The last to yield was Pascofa, chief of the Ocklockonee band of Seminoles in North Florida. Pascofa and his band had resisted U. S. soldiers' attacks more than five years after the great warrior, Osceola, died in a military prison. But in 1842, the Ocklockonee band had dwindled to about 50 starving and naked people.

Pascofa's surrender was a solemn, proud occasion, made possible by Major Ethan Allen Hitchcock, who seemed to be sympathetic to the Seminole plight, yet loyal to his military duty.

According to one historical report, Pascofa brought his band to Hitchcock and saluted the officer with a Seminole toast before climbing aboard the boat which transported him first to Port Leon on the St. Marks River, and then on to Tampa, New Orleans and ultimately Oklahoma.

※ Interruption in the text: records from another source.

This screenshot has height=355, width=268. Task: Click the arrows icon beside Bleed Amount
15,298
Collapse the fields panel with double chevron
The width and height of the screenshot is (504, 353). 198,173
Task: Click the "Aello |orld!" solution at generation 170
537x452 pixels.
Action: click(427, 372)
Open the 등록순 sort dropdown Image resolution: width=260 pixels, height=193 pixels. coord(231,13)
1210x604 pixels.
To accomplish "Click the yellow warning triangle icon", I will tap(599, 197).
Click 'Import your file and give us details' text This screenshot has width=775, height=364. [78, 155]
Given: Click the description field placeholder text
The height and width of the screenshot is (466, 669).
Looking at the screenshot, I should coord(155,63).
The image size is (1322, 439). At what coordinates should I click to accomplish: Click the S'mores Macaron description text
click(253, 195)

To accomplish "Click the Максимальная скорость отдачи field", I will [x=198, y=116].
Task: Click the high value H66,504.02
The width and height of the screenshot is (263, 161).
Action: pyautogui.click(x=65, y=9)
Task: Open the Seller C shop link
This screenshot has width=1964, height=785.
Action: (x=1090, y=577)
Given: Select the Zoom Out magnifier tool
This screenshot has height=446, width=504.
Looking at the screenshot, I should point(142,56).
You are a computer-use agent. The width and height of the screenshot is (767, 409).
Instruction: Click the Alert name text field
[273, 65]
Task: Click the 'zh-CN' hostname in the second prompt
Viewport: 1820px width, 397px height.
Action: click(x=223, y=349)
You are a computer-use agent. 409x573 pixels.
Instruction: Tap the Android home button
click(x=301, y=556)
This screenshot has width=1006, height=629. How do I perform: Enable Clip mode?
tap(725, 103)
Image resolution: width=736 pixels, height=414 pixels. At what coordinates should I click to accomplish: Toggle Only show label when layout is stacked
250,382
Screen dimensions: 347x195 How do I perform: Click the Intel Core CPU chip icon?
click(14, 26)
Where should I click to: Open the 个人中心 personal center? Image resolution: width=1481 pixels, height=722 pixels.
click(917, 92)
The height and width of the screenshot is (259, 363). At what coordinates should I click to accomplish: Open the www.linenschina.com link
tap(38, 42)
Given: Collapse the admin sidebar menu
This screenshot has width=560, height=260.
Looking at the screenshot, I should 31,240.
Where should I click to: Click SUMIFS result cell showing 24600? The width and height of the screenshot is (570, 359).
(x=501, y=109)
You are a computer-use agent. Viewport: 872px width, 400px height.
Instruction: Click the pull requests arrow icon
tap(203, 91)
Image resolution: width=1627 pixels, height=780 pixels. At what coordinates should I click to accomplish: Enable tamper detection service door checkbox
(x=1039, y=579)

Hitchcock's handling of the situation and others like it earned him the credit for ending the Seminole Wars. By that time, the U.S. government had decided to withdraw troops because the cost of fighting the Seminoles was too high in dollars and deaths. Furthermore, soldiers and their officers had no desire to keep fighting for land held by the Seminoles in the swamps of South Florida. A tour of duty in Florida had long been likened to a tour of duty in hell.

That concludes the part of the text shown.